What to work on |
Say how many lines in the records contain the string "Özellikleri". Nothing but the number should be given.

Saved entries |
__________________________________________________

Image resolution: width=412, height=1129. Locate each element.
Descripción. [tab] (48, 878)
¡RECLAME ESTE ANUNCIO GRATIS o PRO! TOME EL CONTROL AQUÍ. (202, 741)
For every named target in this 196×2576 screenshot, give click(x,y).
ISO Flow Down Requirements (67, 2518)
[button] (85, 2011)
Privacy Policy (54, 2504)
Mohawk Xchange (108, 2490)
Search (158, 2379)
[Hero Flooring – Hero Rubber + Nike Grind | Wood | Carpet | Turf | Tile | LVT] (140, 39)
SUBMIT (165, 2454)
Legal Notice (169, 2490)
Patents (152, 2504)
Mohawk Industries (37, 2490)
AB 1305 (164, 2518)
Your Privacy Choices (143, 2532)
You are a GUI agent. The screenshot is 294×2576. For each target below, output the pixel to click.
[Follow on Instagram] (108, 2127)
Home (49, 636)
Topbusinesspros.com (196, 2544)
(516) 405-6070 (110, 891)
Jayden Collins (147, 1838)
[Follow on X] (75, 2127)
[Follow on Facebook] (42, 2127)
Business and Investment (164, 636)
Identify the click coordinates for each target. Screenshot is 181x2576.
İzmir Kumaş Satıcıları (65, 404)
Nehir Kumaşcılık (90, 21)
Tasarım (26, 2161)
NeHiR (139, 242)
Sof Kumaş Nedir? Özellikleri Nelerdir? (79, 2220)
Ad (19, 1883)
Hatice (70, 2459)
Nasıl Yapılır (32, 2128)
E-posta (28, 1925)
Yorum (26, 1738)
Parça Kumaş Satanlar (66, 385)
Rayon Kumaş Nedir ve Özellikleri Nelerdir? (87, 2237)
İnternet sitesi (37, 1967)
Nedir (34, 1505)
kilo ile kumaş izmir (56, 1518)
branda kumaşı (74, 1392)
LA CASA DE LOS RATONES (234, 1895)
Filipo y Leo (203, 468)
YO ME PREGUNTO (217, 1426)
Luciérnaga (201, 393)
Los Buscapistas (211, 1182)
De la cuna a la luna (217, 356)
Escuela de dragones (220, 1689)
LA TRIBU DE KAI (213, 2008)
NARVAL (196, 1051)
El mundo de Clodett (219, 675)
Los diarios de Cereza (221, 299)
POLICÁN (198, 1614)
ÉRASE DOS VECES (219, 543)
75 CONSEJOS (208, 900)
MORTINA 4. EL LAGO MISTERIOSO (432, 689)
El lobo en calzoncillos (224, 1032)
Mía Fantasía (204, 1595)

__________________________________________________

Your response |
2